Image & Video

[New Optimizer] 🌹 Rose: low VRAM, easy to use, great results, Apache 2.0

⚡New stateless PyTorch optimizer uses less memory than AdamW8bit while resisting overfitting.

Deep Dive

Independent developer MatthewK78 has publicly released Rose, a novel PyTorch optimizer named in memory of his mother, following two years of research and development. The optimizer's key architectural claim is being stateless, which allows it to use less working memory than even the memory-efficient AdamW8bit. According to the developer, its memory footprint approaches that of plain Stochastic Gradient Descent (SGD) when excluding working memory. Rose is designed for fast convergence and includes features like gradient centralization and stabilization to resist overfitting and improve generalization, though the developer notes benchmarks can be misleading and encourages community testing.
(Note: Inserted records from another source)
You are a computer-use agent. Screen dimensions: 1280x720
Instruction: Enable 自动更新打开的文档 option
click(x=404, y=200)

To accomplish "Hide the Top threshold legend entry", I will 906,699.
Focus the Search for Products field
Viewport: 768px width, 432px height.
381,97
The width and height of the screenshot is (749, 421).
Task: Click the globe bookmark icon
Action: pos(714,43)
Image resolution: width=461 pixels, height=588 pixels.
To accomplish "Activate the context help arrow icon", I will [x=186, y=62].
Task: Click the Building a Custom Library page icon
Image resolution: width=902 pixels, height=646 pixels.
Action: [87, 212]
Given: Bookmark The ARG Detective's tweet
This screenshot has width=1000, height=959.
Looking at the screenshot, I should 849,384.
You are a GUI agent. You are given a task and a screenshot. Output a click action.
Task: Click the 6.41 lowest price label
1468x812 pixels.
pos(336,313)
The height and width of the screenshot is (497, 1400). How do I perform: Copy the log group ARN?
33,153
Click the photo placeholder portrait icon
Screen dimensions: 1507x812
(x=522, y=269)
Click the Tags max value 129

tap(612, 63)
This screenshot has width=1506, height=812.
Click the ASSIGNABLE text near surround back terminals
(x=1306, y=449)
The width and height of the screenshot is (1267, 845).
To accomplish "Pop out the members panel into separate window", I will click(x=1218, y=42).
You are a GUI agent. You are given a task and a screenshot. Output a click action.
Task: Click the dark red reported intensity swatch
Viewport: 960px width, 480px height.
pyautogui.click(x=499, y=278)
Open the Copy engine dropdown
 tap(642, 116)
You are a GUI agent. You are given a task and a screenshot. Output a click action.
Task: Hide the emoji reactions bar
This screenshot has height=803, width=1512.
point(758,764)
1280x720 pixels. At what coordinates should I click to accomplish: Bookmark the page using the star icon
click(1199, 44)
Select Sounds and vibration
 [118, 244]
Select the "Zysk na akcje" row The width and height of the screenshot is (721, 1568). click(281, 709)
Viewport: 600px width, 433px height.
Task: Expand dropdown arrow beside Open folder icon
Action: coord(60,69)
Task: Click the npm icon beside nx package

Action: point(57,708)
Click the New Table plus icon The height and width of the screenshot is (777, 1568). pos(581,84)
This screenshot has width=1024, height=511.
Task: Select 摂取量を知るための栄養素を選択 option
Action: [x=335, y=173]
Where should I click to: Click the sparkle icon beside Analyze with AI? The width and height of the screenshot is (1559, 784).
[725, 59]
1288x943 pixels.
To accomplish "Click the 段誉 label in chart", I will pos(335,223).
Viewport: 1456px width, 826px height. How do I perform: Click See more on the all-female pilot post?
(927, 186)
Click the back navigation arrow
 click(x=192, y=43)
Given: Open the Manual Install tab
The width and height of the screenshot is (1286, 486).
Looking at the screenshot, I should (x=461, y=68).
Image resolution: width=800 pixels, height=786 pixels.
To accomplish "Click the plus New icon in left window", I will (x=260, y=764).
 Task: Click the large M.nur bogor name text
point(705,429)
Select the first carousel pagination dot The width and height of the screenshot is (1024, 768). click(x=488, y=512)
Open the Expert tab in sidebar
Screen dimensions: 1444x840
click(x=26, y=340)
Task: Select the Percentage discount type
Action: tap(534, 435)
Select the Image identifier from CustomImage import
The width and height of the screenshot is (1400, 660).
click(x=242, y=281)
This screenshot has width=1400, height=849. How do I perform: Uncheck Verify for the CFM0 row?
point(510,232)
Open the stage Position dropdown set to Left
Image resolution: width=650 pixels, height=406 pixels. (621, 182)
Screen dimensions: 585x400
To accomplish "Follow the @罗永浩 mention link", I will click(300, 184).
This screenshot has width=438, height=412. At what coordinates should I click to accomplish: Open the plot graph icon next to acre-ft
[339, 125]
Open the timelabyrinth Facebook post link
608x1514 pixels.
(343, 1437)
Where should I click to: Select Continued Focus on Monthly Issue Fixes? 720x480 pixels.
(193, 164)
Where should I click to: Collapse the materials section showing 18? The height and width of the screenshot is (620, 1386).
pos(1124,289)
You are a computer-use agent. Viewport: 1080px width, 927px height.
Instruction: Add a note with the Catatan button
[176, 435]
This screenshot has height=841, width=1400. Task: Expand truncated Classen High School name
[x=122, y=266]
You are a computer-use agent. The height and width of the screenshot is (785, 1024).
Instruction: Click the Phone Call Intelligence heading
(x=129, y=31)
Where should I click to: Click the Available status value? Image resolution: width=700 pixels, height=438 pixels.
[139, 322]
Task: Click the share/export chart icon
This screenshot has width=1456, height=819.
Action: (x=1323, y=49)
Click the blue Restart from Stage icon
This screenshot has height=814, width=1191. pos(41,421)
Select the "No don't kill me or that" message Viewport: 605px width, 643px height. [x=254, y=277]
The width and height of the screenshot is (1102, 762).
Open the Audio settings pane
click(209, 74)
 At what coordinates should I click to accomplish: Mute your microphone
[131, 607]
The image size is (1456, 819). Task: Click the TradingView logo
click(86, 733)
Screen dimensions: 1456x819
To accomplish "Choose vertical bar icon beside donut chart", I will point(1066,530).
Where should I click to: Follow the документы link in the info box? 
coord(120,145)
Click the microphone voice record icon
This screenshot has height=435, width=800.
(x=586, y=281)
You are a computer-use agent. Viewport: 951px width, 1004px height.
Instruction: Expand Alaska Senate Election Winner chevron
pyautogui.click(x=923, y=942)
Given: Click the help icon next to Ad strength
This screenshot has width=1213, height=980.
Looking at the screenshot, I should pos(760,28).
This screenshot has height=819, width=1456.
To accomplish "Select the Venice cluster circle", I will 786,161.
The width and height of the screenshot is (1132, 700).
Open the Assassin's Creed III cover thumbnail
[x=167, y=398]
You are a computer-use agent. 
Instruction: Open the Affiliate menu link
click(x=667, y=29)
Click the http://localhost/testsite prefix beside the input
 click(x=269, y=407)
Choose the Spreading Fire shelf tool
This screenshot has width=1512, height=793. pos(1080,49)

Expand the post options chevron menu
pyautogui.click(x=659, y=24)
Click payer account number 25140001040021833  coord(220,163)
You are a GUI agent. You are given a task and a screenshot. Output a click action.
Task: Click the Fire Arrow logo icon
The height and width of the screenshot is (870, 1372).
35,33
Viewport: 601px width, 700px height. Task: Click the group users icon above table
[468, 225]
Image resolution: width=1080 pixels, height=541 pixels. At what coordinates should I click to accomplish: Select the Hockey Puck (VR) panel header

Released under the permissive Apache 2.0 license, Rose is available on GitHub for immediate integration. The package includes support for modern training techniques like BF16 stochastic rounding and decoupled weight decay (AdamW-style). The developer provides a straightforward installation method via pip and example configuration for use with toolkits like ostris/ai-toolkit, suggesting users start by sampling outputs every 128 steps to assess behavior. By forgoing published benchmarks, MatthewK78 is positioning Rose as a practical tool where the quality of the final trained model's output is the ultimate metric, inviting the open-source community to validate its performance across diverse tasks.

Key Points
  • Stateless design uses less VRAM than AdamW8bit, approaching plain SGD memory use.
  • Includes built-in features for overfitting resistance and gradient centralization out of the box.
  • Open-sourced under Apache 2.0 license with easy pip install for immediate community testing.

Why It Matters

Offers a potential drop-in replacement to reduce memory costs and improve model generalization for researchers and engineers training LLMs.